2 : Proper Exercise. Joining a health club and working with a trainer to develop a work out plan is ideal, however, having a great work out partner over the long term can help you stay motivated and help you feel more accountable to your routine. Incorporating challenging workouts that will elevate your heart rate into the target heart rate zone for maximum fat burning and conditioning keeps the scale on point.

  • Exercise at the time of day that is most comfortable for you. Anytime is better than no time!

  • Substitute a good workout in place of watching television or a movie.
  • When traveling, always choose a hotel with an exercise facility. Then use it every day.
  • Incorporate strength training each week with each workout. Contrary to popular belief, cardio exercise is not the key to weight loss and fat loss.

3: Proper Rest. Rest is also a very important component when getting in shape. Your body recovers and rebuilds at rest.

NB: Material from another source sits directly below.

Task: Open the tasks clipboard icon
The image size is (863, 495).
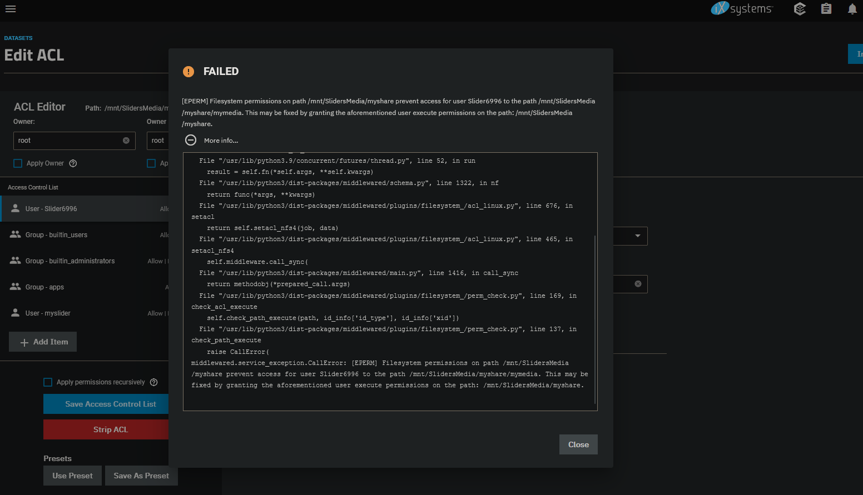Action: [x=826, y=9]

If you don’t get the sleep you need, you will be more apt to feel “too tired to work out”.

  • Reward yourself with non-food items: clothing, movies, weekend -get- aways which you may be able to more easily afford due to the savings you will find from not dining out for the majority of your lunches & dinners.
  • Lastly, don’t make excuses… You can change the way that you look and feel. You have the option to be physically and mentally strong or allow yourself to be weak and succumb to life’s pitfalls.